Time is far more scarce than money, reasonable gas prices, and a halfway decent reality show (yeah, I’m looking at you “Here Comes Honey Boo Boo”).
Reading and commenting on blogs takes an incredible amount of time. I used to write a humor blog, and during the beginning months, I would literally spend several hours a day reading and commenting on blog posts to get my little blog engine that could’s name out there.
However, much like spending hours on Twitter or Facebook stalking isn’t doing much to boost your business, neither is leaving ‘that’s awesome!’ on random blogs throughout the internet. Generic comments such as these are like empty calories—they don’t accomplish anything. And quite frankly, they’re pretty annoying.
Before reading and leaving a comment:
1. Ask yourself if and how commenting will benefit you—reading blogs can be a major time-suck. If the blog post you’re considering commenting on can potentially help your business (e.g. the blog’s readership consists of your target market) then totally comment.
2. Make sure you have something to say relevant to the topic—you can agree or disagree with the subject matter, but either way, you must provide substance. Doing so shows other readers that, hey— this chick knows what she’s talking about!

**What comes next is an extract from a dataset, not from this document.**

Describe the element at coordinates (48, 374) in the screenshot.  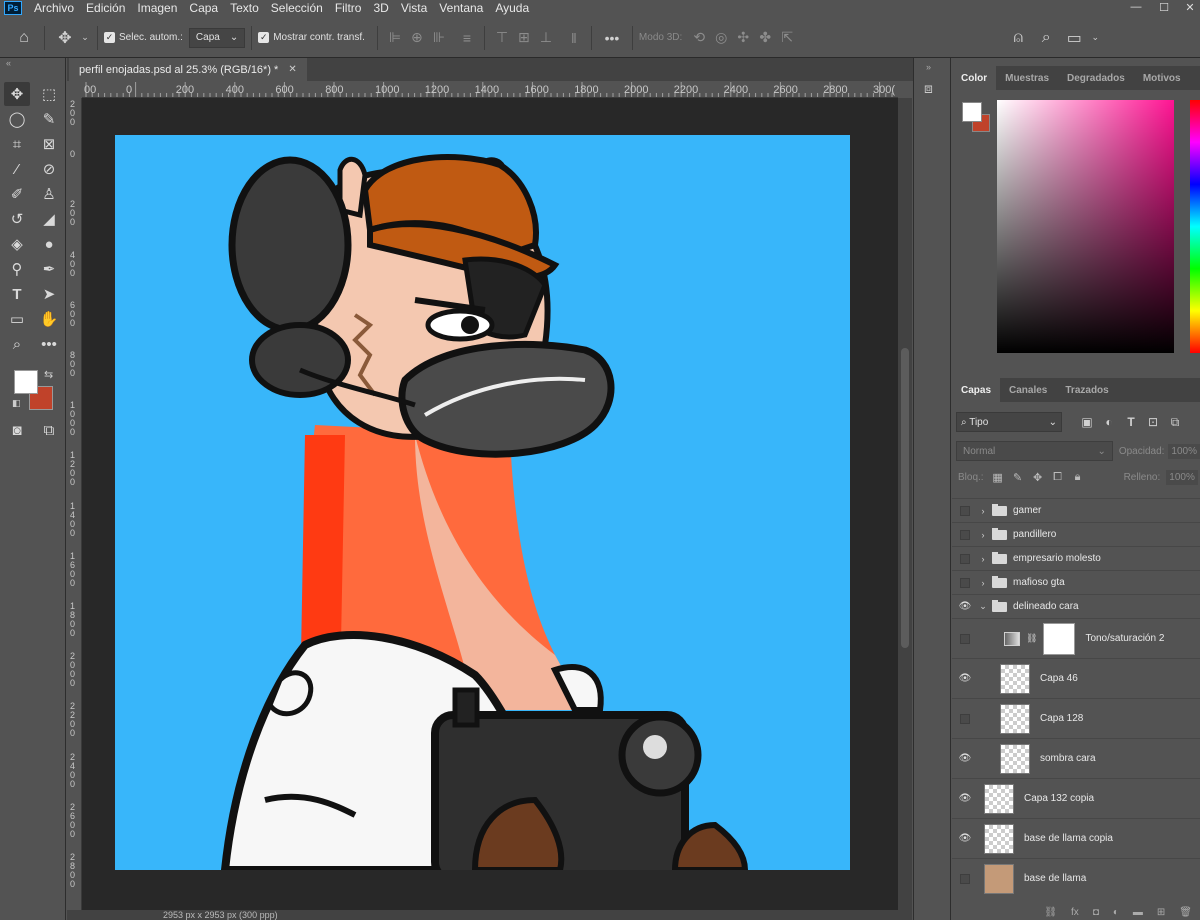
I see `swap-colors-icon: ⇆` at that location.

Why you should comment in the first place
I know. Your brain is tired. You’re running this business and possibly holding down a 9-5 on top of that. If you see and click on another link you might go postal. I hear you.
But sometimes all it takes is leaving one great comment on a blog to help you out. Anyone out there want more traffic to their site? That’s what I thought. And leaving a good comment can bring it.

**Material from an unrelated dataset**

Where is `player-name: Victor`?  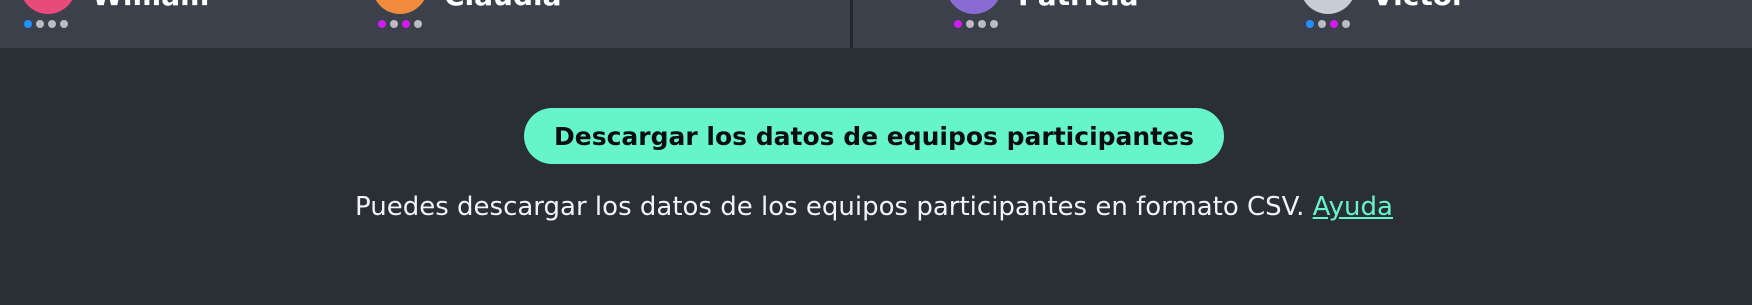
player-name: Victor is located at coordinates (1419, 5).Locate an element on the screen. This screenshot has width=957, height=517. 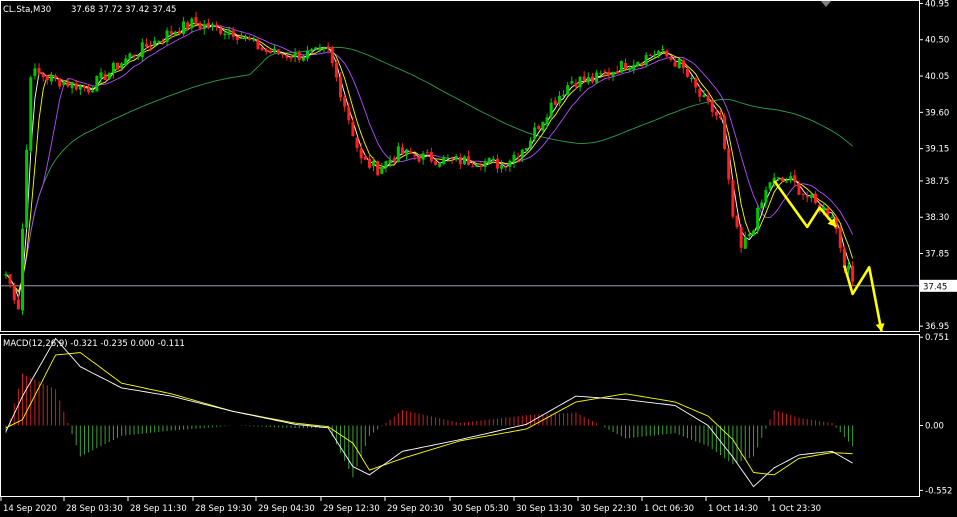
symbol-label: CL.Sta,M30 is located at coordinates (27, 10). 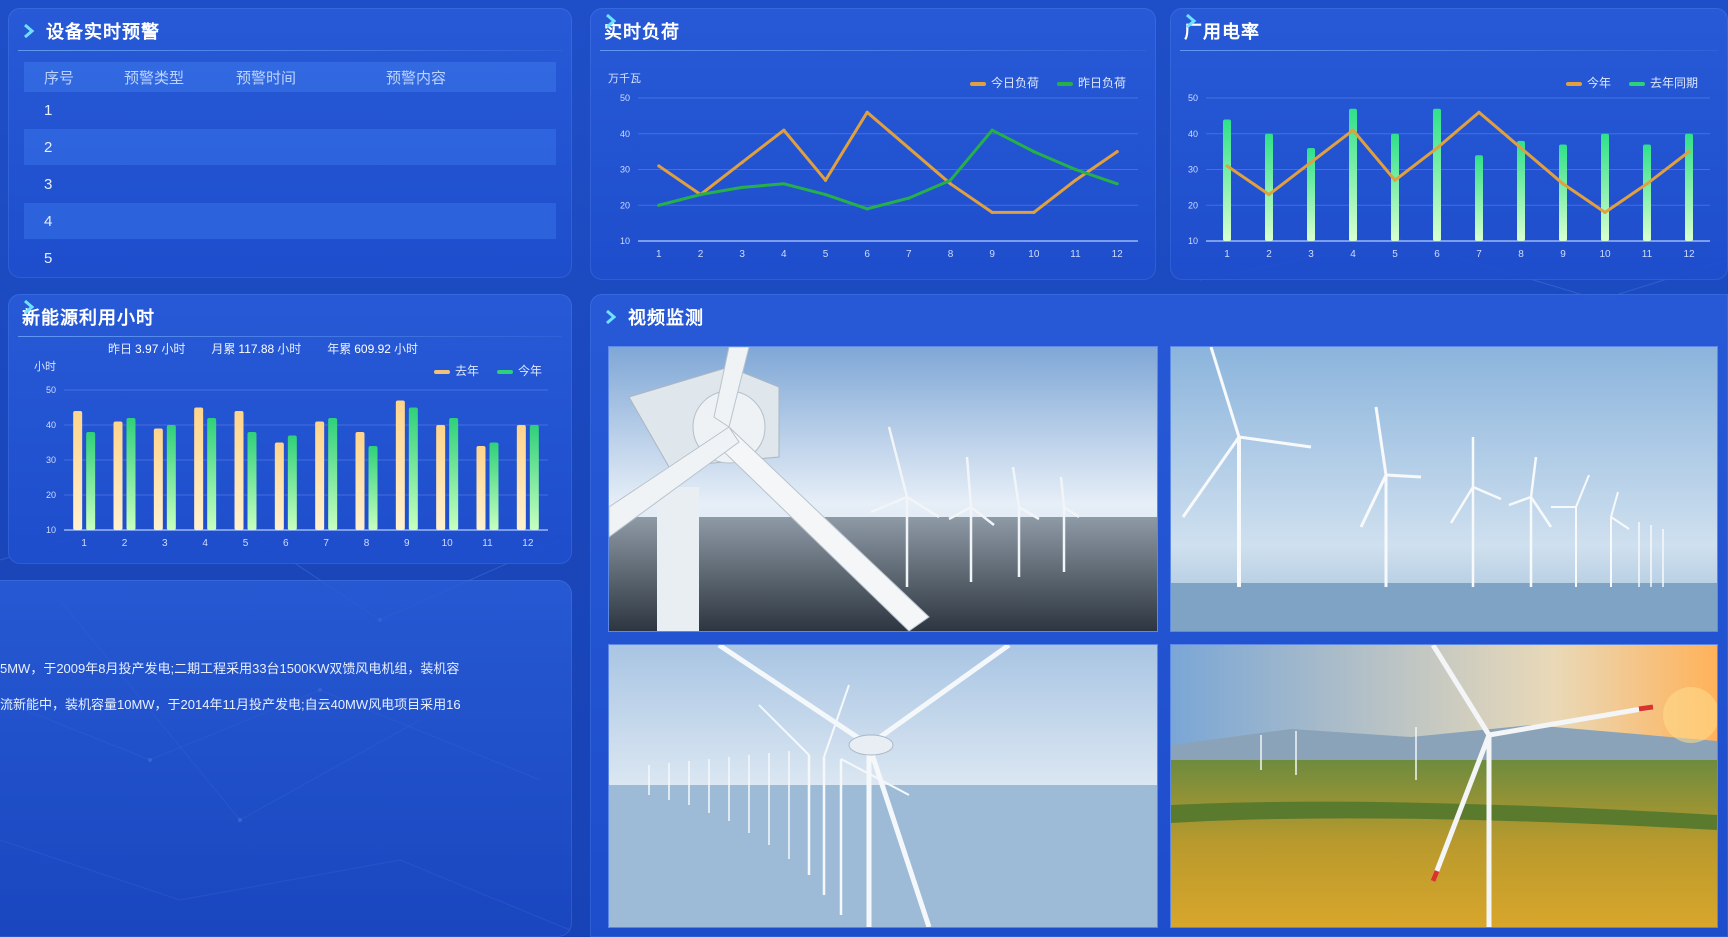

Remember what I said 10 seconds ago showing readers that you know what you’re talking about? When they see that, and think you could be a resource for them, they click on over from the comment to your site. A couple weeks ago I left a comment at Design Sponge on a Biz Ladies post and got over 30 visitors from it in one afternoon.
But right. Time = scarce.
Here’s a solution: pick just 2 blogs where your target market hangs out and try and comment (preferably within one of the first 10 comments) on posts that you can add value to. Check your analytics later to see if the comment drove any traffic to your site.
If not—no sweat. Keep trying. Or pick another blog then lather, rinse repeat.